I am pretty sure this explanation is not enough to justify the answer of a maths problem but I don't know how to give a mathematical proof to this...It would be great if someone could help me solve this.

Answer 1

Hint: due to inequality of means:

$$ \frac{x_1 + \cdots + x_n}{n} \geq \frac{n}{\frac{1}{x_1} + \cdots + \frac{1}{x_n}} $$

Values are equal if and only if $x_1=x_2=\cdots=x_n$

Answer 2

As a basic example to proof the sequence take $x_{1}\dots x_{49} = 1.001$ and $x_{50} = 0.951$. The sum of all terms gives 50.

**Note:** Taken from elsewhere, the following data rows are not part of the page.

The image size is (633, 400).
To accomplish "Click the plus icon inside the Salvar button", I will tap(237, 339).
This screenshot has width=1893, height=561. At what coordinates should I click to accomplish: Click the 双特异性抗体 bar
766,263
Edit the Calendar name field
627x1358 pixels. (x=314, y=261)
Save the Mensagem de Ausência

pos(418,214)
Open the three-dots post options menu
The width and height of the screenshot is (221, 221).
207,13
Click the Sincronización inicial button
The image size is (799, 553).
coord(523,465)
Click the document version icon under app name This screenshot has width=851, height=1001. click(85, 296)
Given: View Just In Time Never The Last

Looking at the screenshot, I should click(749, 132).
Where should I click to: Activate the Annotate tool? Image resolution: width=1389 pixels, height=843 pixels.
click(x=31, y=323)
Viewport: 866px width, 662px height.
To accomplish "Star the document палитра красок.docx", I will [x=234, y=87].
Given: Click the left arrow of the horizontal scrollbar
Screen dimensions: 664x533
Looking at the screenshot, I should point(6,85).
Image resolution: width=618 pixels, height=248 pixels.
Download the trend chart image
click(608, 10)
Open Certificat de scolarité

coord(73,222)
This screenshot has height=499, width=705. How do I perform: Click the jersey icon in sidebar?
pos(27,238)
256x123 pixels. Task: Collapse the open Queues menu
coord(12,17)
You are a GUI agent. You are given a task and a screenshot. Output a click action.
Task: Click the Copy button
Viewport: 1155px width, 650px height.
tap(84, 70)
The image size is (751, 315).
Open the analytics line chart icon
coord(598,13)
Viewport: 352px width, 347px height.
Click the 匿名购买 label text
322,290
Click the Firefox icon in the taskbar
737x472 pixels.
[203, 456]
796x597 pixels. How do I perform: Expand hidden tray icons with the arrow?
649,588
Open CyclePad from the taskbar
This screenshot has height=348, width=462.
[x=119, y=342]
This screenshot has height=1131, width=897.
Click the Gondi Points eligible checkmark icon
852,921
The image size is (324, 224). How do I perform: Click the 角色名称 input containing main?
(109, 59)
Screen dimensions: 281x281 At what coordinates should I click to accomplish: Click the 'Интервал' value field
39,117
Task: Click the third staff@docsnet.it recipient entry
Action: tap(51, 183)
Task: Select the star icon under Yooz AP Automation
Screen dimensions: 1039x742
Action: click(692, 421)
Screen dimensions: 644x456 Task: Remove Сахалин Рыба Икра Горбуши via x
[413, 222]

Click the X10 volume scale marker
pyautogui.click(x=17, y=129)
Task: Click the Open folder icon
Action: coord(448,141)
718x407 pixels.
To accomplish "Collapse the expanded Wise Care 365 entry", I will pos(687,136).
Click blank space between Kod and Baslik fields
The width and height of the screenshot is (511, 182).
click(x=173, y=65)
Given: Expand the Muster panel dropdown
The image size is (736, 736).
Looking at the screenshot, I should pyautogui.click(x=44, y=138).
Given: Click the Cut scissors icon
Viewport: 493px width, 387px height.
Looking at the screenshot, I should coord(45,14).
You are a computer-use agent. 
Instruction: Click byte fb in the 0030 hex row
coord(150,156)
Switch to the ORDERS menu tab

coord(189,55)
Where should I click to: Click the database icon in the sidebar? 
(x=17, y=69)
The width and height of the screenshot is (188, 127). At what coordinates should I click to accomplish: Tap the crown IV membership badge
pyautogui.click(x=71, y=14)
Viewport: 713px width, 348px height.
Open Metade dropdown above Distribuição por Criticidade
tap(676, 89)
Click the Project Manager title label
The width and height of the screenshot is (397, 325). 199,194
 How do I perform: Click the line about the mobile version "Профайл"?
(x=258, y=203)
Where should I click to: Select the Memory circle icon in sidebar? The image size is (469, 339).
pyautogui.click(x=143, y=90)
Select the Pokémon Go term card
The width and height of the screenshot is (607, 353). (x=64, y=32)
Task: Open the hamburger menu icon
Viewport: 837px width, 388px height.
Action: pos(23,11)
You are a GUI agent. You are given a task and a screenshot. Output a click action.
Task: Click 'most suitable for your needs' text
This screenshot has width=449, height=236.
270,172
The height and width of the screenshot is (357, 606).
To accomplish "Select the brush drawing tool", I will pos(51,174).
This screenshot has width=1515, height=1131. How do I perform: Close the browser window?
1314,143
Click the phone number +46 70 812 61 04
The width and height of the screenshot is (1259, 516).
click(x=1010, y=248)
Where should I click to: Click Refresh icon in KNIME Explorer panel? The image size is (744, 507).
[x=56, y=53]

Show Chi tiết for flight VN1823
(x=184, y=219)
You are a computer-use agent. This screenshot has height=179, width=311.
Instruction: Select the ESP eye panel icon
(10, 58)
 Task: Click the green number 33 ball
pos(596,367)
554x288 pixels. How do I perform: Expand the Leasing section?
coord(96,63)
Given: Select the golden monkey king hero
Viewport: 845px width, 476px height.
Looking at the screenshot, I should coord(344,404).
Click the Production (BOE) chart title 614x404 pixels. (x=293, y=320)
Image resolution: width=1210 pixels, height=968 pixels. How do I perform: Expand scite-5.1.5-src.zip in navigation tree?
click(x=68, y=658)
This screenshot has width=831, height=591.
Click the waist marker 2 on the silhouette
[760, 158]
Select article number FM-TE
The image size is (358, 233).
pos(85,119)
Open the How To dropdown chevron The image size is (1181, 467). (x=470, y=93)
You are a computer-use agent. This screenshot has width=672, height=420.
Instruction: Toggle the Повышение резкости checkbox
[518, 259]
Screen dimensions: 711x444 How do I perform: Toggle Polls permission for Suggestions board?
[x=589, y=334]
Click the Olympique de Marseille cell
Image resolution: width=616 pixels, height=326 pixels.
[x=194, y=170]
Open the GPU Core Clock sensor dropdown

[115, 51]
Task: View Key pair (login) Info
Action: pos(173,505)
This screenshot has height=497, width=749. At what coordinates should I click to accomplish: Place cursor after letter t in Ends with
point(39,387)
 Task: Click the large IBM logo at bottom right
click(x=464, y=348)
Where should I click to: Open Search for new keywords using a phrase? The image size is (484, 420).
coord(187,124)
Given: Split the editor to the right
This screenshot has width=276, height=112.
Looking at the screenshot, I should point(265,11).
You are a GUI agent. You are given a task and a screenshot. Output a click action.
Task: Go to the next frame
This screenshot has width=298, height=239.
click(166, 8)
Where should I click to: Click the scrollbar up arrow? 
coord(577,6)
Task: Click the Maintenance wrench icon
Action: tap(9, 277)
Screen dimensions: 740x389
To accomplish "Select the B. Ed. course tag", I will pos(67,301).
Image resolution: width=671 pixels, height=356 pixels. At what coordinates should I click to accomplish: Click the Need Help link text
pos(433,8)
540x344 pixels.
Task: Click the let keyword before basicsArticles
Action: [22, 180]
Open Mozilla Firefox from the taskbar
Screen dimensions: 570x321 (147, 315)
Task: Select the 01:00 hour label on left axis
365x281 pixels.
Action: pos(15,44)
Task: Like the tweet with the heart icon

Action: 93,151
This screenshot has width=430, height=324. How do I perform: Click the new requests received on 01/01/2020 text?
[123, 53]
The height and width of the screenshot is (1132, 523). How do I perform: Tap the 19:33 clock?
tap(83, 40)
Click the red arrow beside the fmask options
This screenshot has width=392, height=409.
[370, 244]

In the 2nd sequence sum up all the reciprocals:

$\frac{1}{x_{1}} + \dots + \frac{1}{x_{49}} = \frac{1}{1.001} + \dots + \frac{1}{1.001} = \frac{49}{1.001} = 48.951048951$

Now sum the last term to complete the sequence:

$\frac{49}{1.001} + \frac{1}{0.951} = 48.951048951 + 1.051524711 = 50.002573662$

As you see we end up with a value close to 50, but increasing $x_{i}$ will decrease others $x_{i'}$, so if every term is equal you will obtain the minimum as stated in the previous answer.